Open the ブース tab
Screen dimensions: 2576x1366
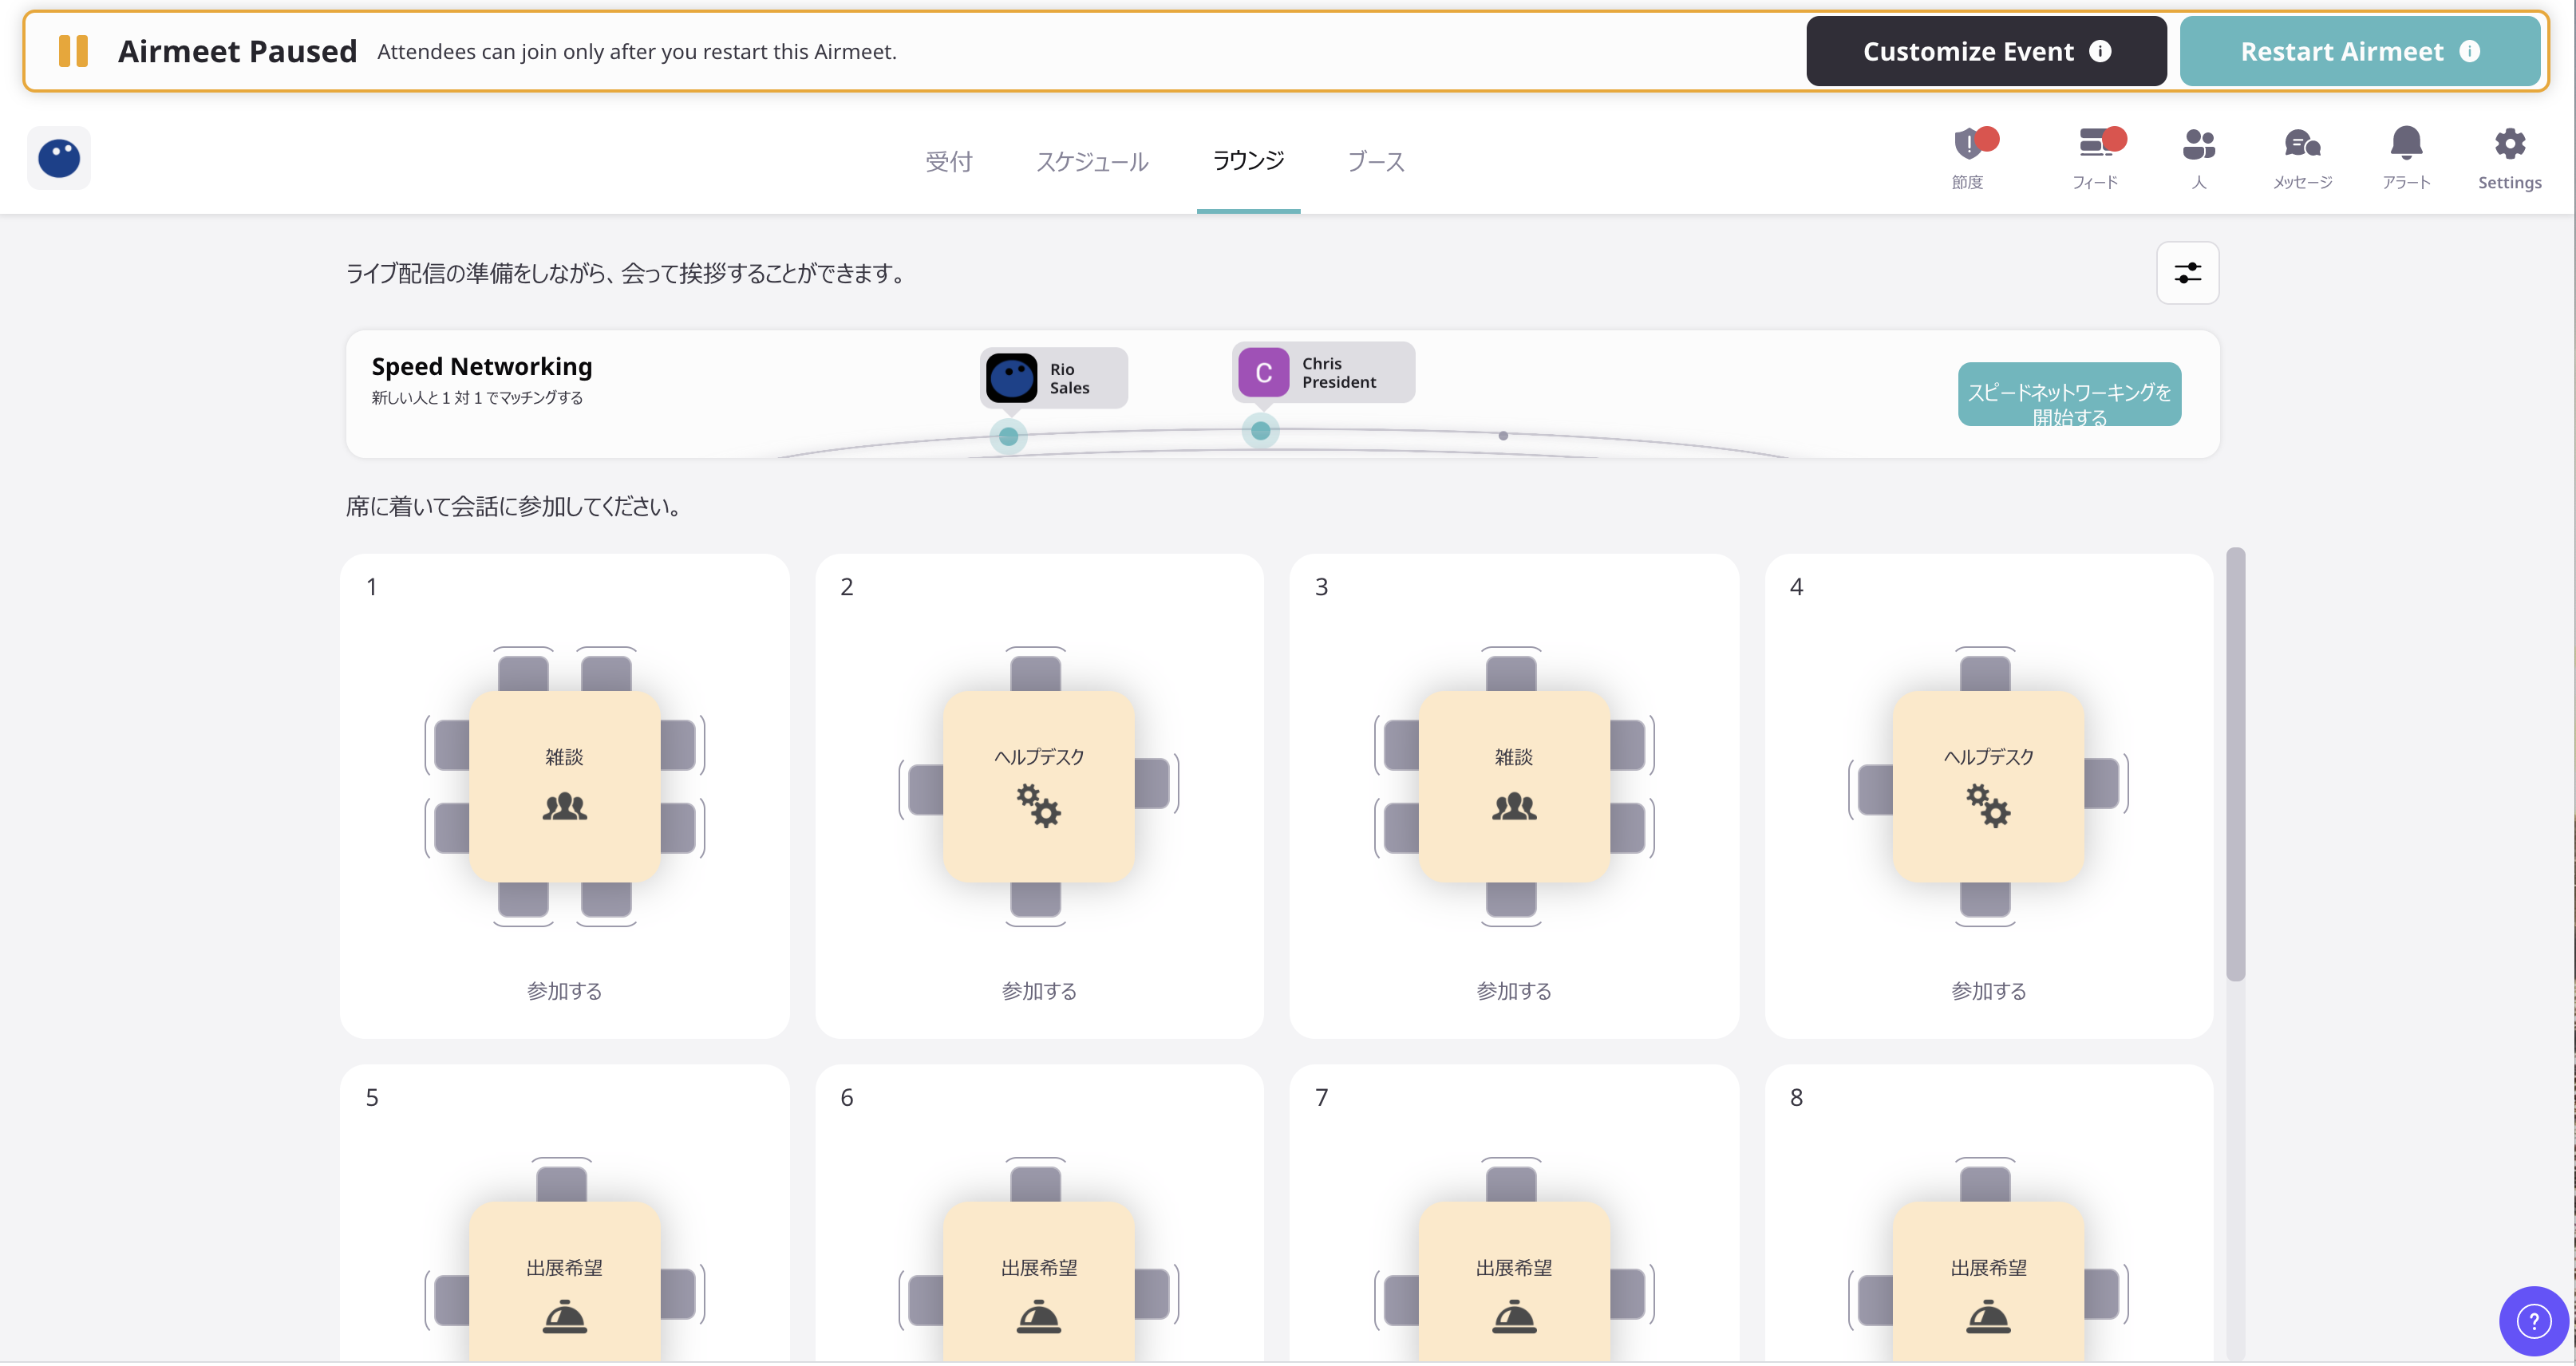tap(1376, 162)
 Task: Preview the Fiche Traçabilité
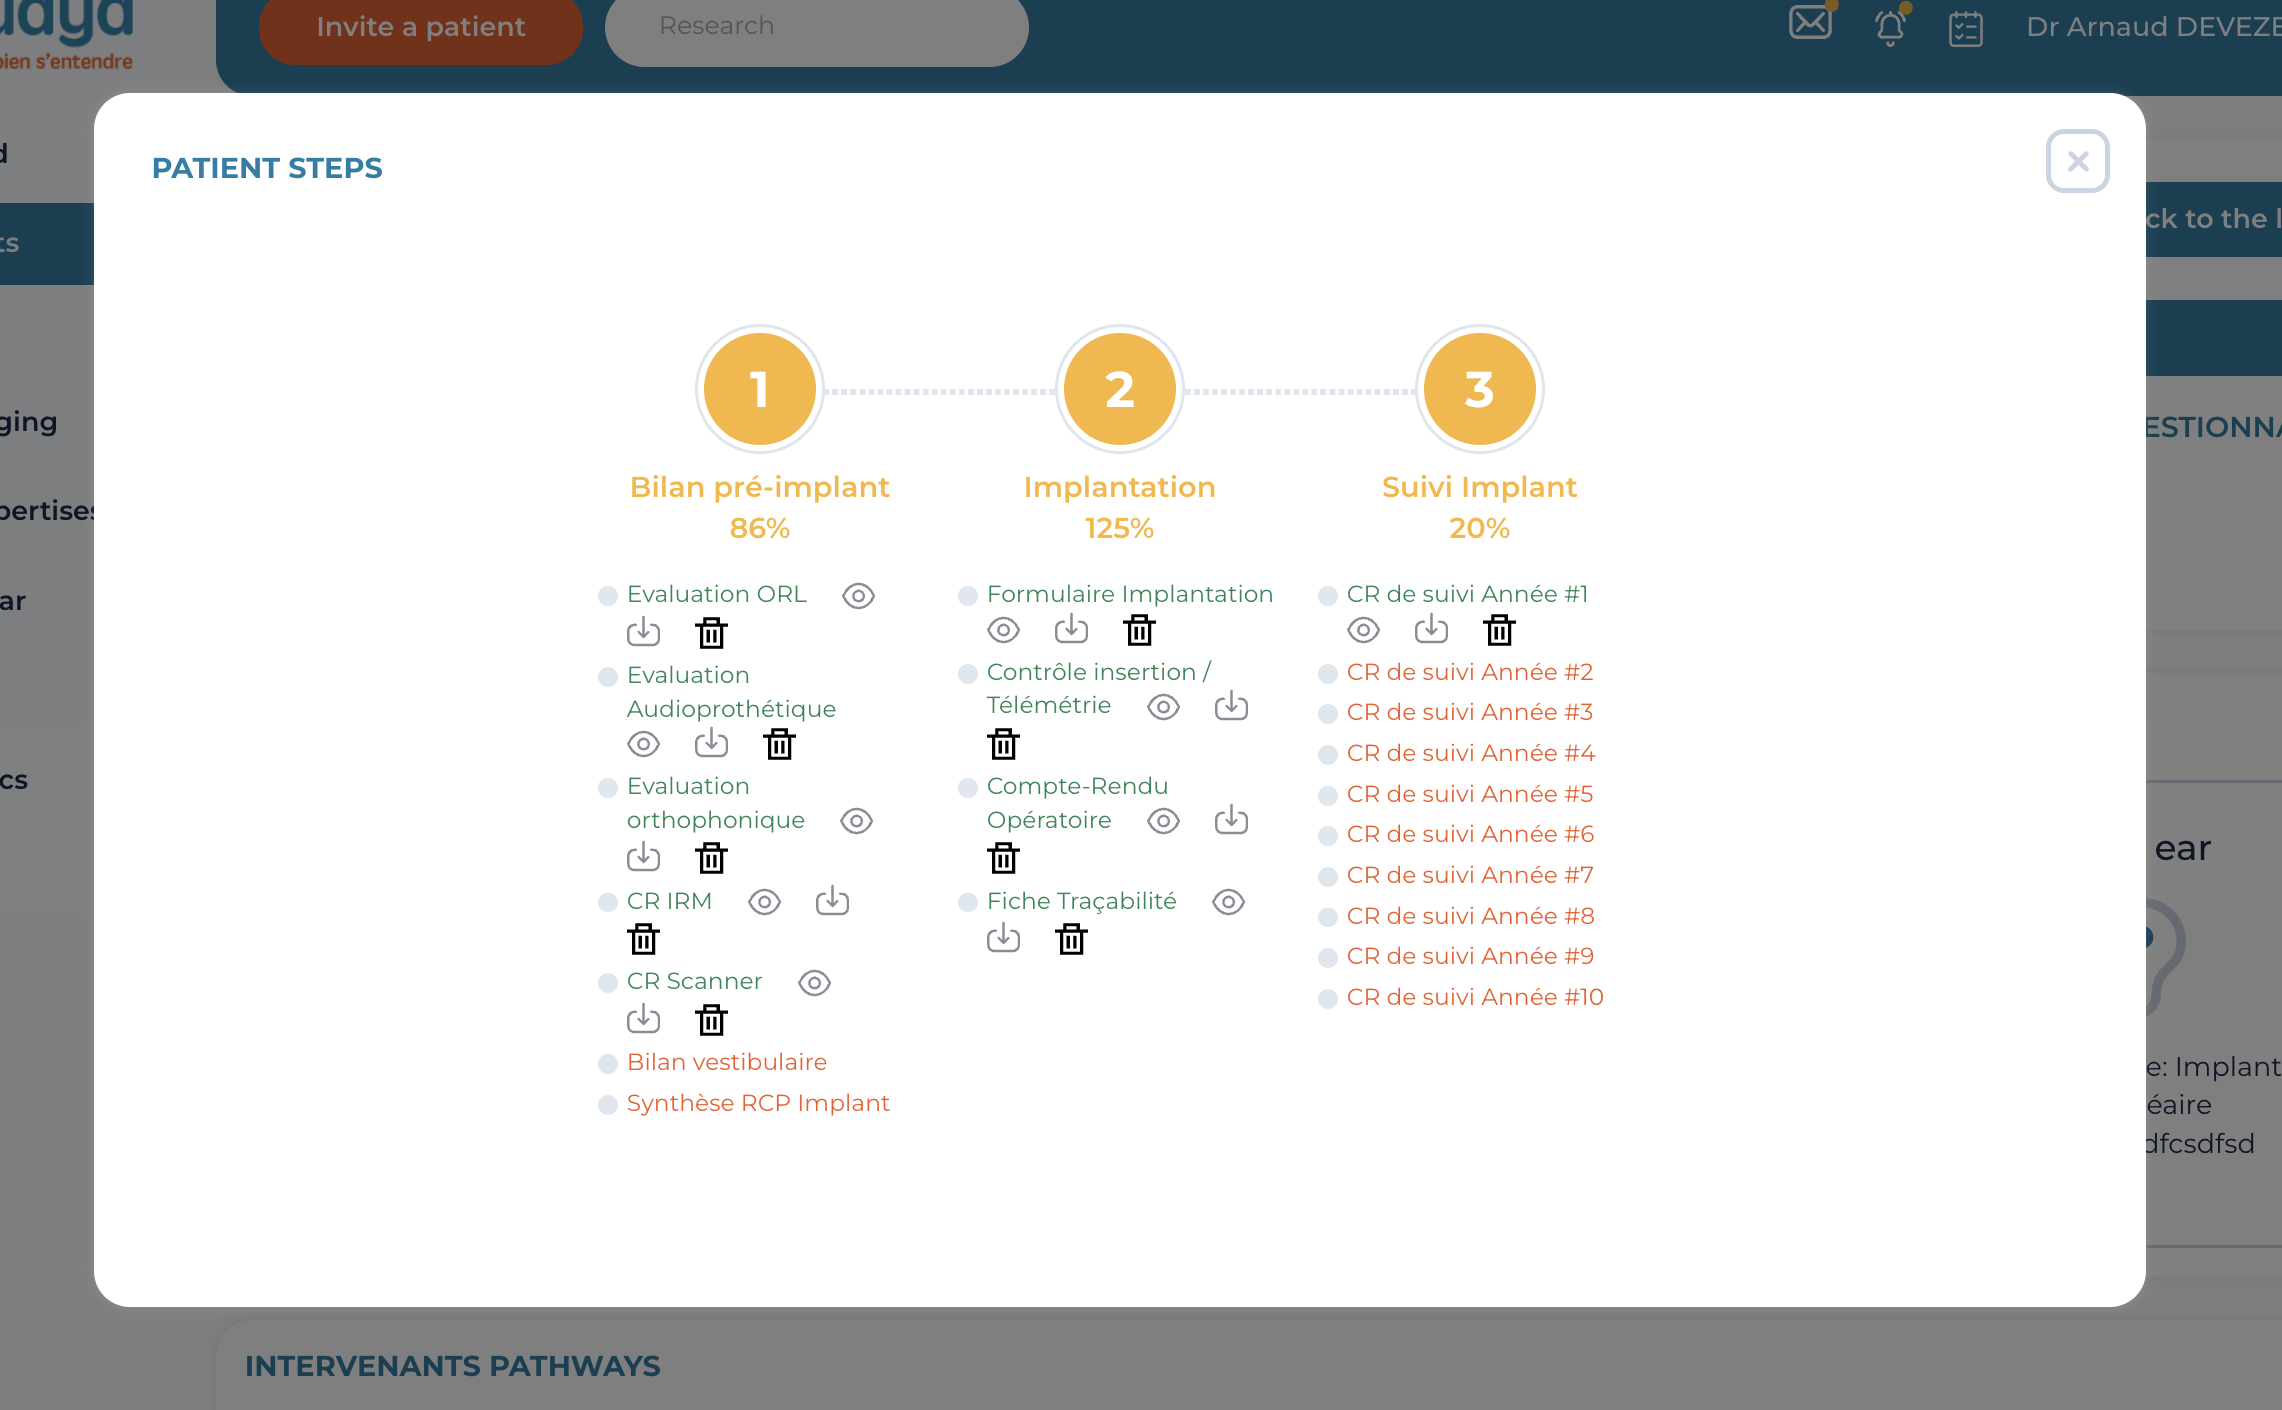pyautogui.click(x=1228, y=901)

■ Exercise prompt: The entries are to be transcribed in full. Their pictures are not.

■ Response below:
Open the ブース tab
Screen dimensions: 2576x1366
tap(1376, 162)
 Task: Preview the Fiche Traçabilité
pyautogui.click(x=1228, y=901)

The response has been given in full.